I’ve been reading a series of posts by David Rosenthal on his blog analyzing the issue of format obsolescence. Traditionally, and at least in my education, format obsolescence has been treated as one of the great bugaboos of digital preservation. In response, a number of tools and resources have been developed focusing on format identification and validation (DROID, JHOVE, FITS, PRONOM and the upcoming UDFR to name a few prominent ones). Looking at the preservation landscape, it’s clear that format sustainability has been forefront in the collective effort.
Rosenthal however makes a convincing argument that this placement of effort is misguided, and is not providing the best ROI for the digital preservation community. I won’t repeat his arguments, except to say that Rosenthal places the format obsolescence issue in a historical context that suggests much has changed in computing since, and indicates other areas much overlooked (bit fixity, storage costs and hardware quality) that are shaping up as problematic indeed.
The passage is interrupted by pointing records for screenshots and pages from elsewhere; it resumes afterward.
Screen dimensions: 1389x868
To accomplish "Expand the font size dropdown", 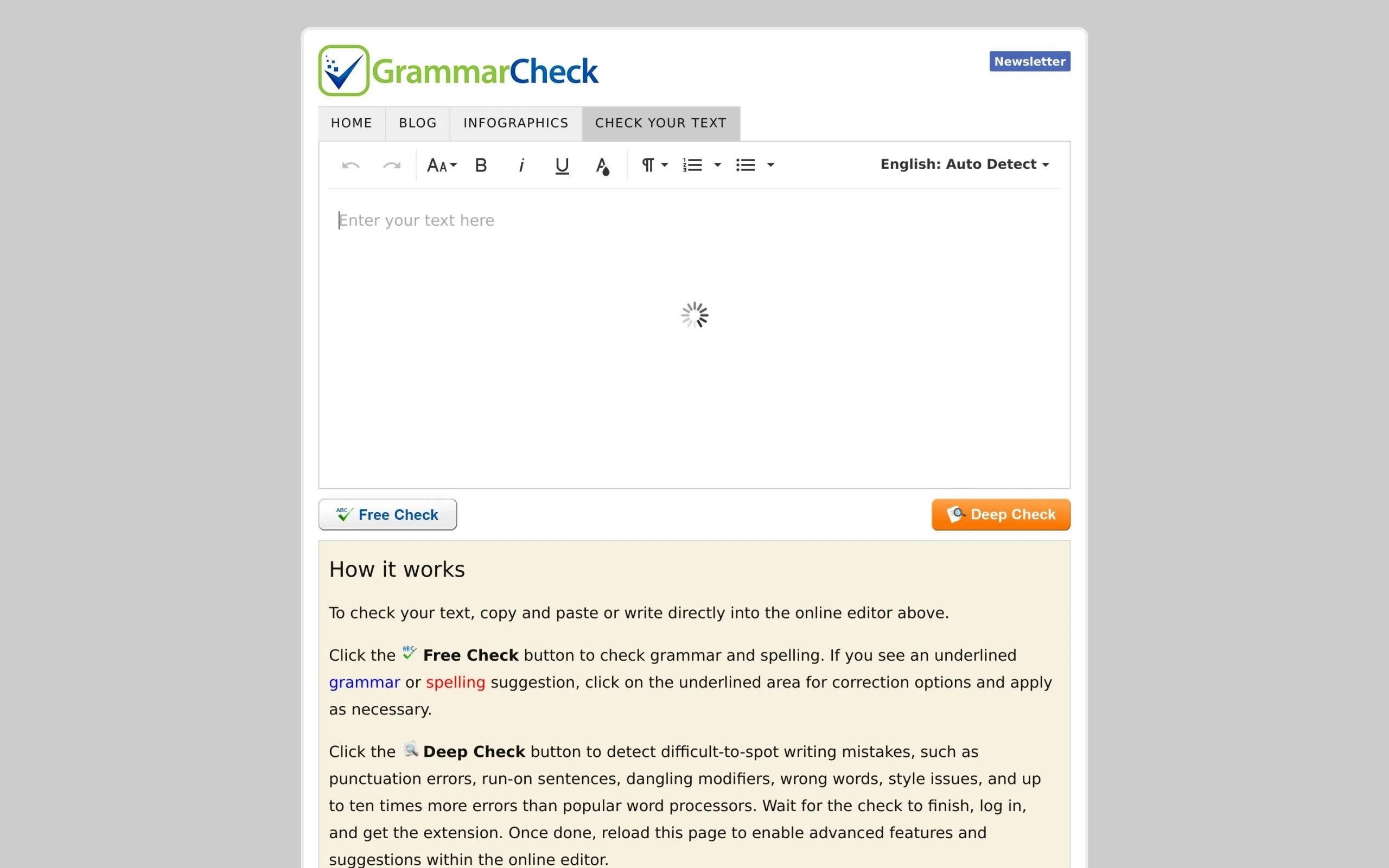I will [x=440, y=165].
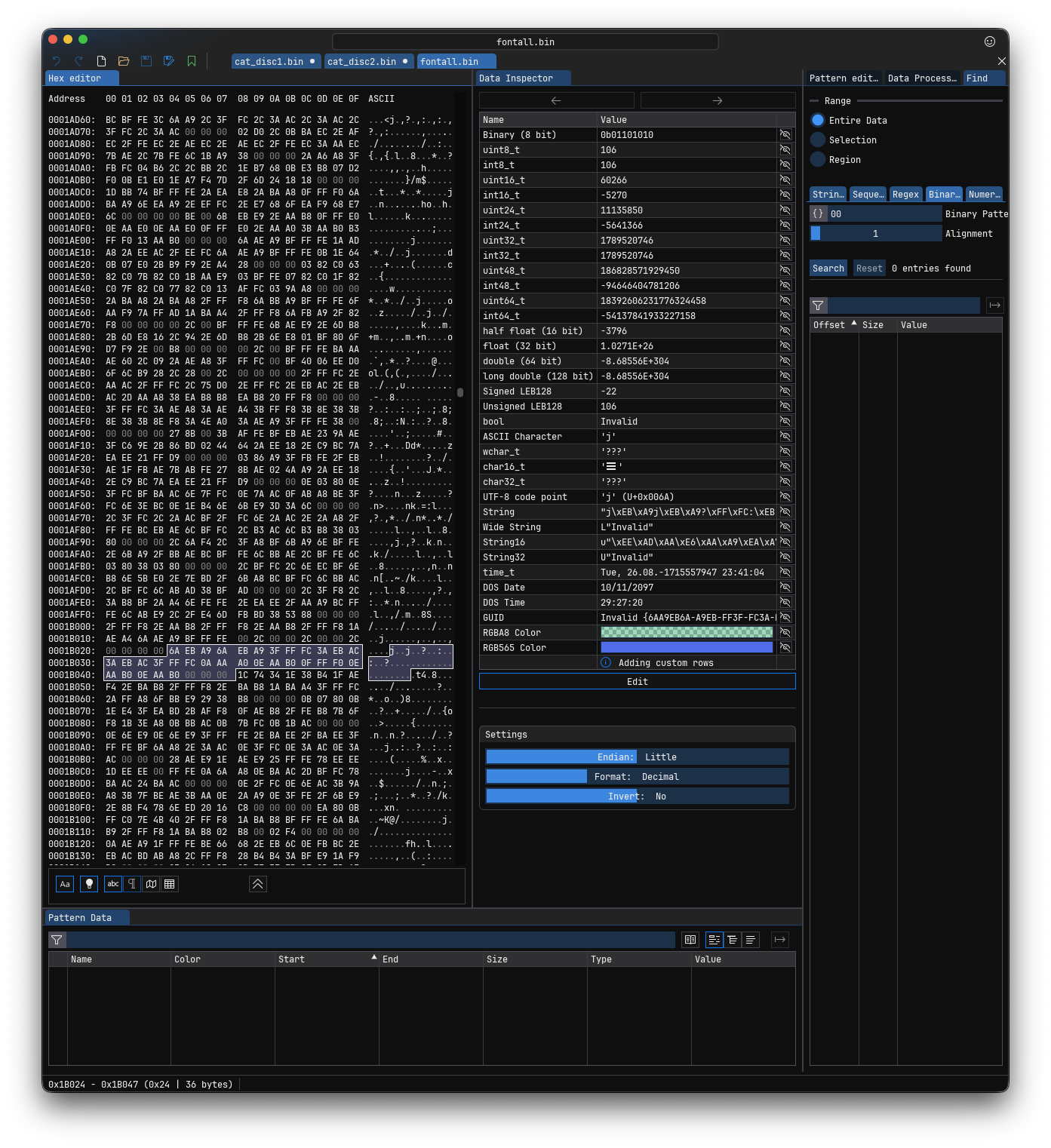Click the filter funnel icon in Pattern Data
1051x1148 pixels.
tap(57, 940)
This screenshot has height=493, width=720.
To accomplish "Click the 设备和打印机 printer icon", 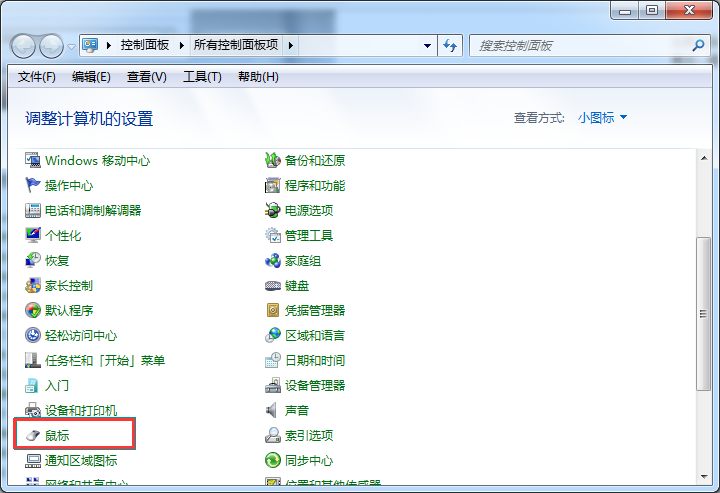I will click(33, 411).
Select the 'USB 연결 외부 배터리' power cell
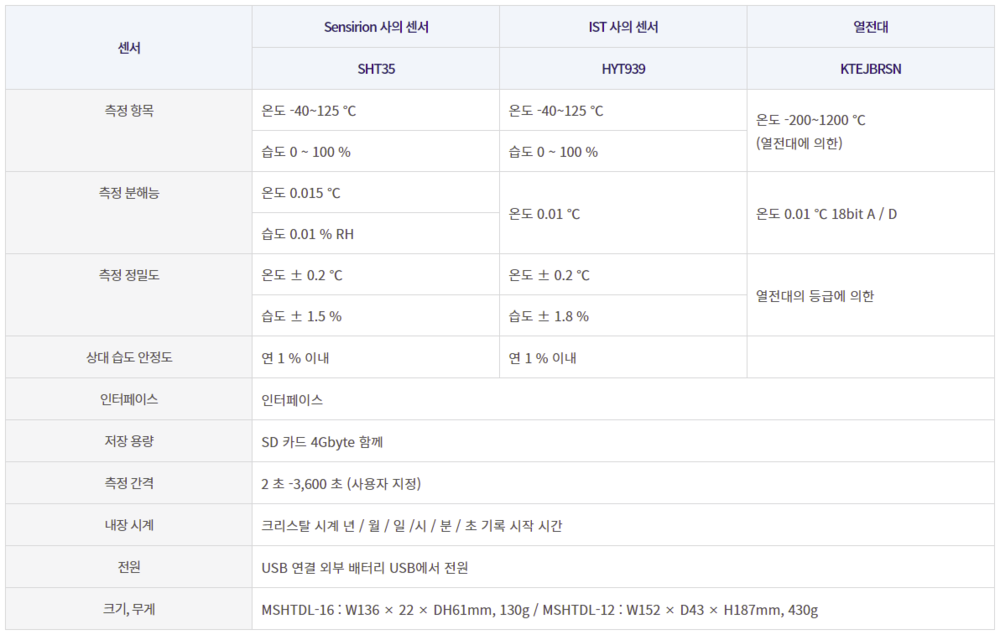 (364, 567)
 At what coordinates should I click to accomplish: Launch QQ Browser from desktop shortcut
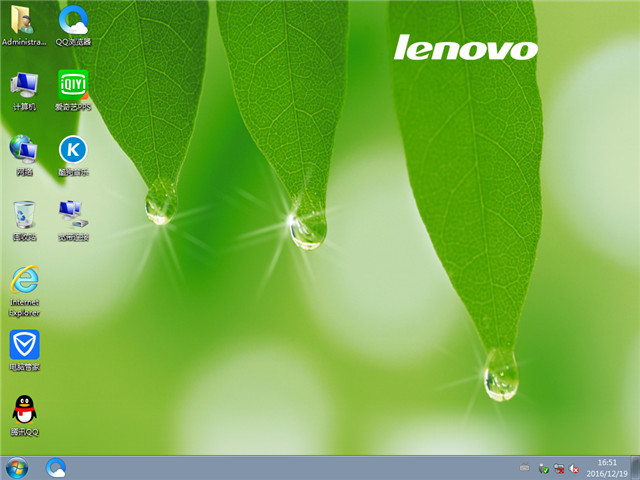point(72,20)
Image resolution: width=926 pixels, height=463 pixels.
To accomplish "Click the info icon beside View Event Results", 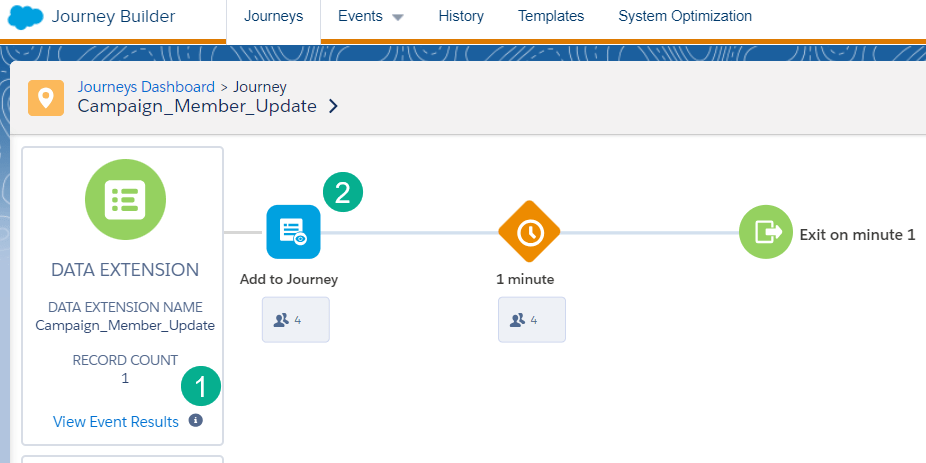I will coord(196,421).
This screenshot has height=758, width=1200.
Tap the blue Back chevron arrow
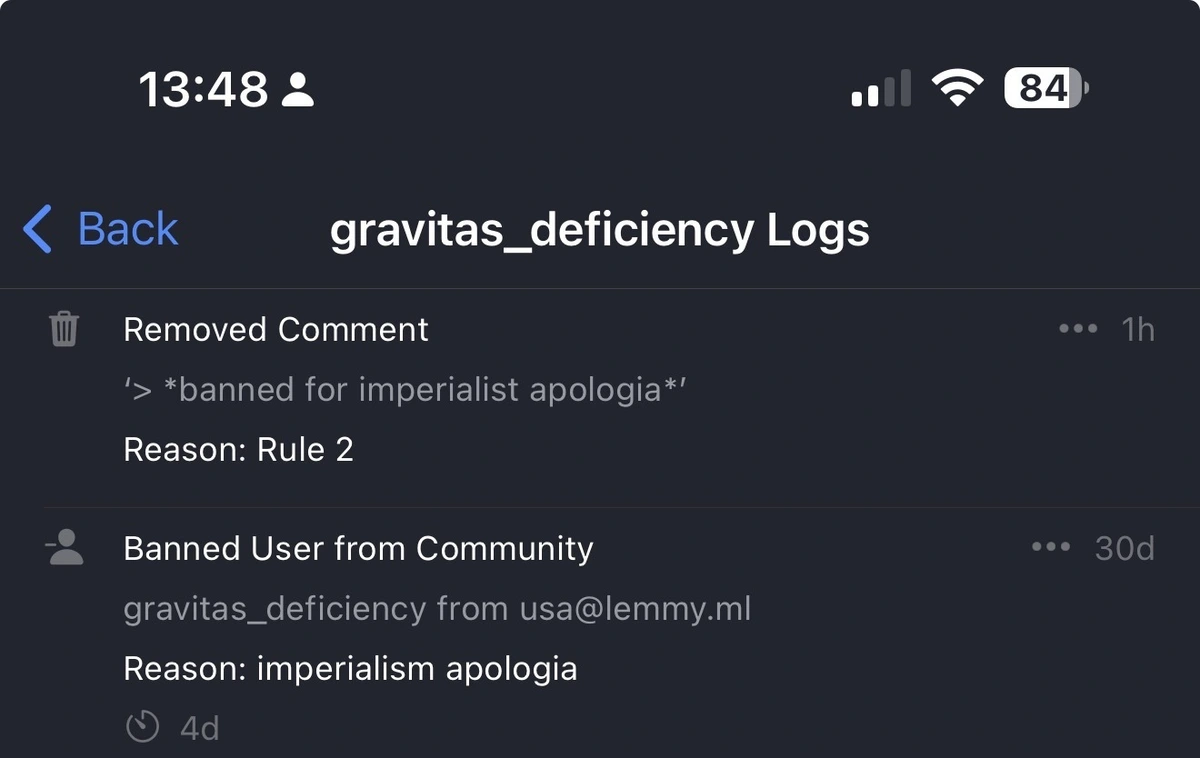38,229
Here’s a starter to his posts:
- Format Obsolescence: Scenarios – April 27, 2007
- Format Obsolescence: The Prostrate Cancer of Preservation – May 7, 2007
- Format Obsolescence: Right Here Right Now? – January 3, 2008
- Are Format Specifications Important for Preservation? – January 4, 2009
- Postel’s Law – January 15, 2009
That should get one started although there are many, many posts on the subject. Given those dates, I’m pretty late to the party, but I feel this is required reading for digital preservationists, agreement or no aside.
After a few reads you may be running for the nearest self-healing, mirrored ZFS volume, waking up in cold sweats and mumbling on about silent data corruption. Scary.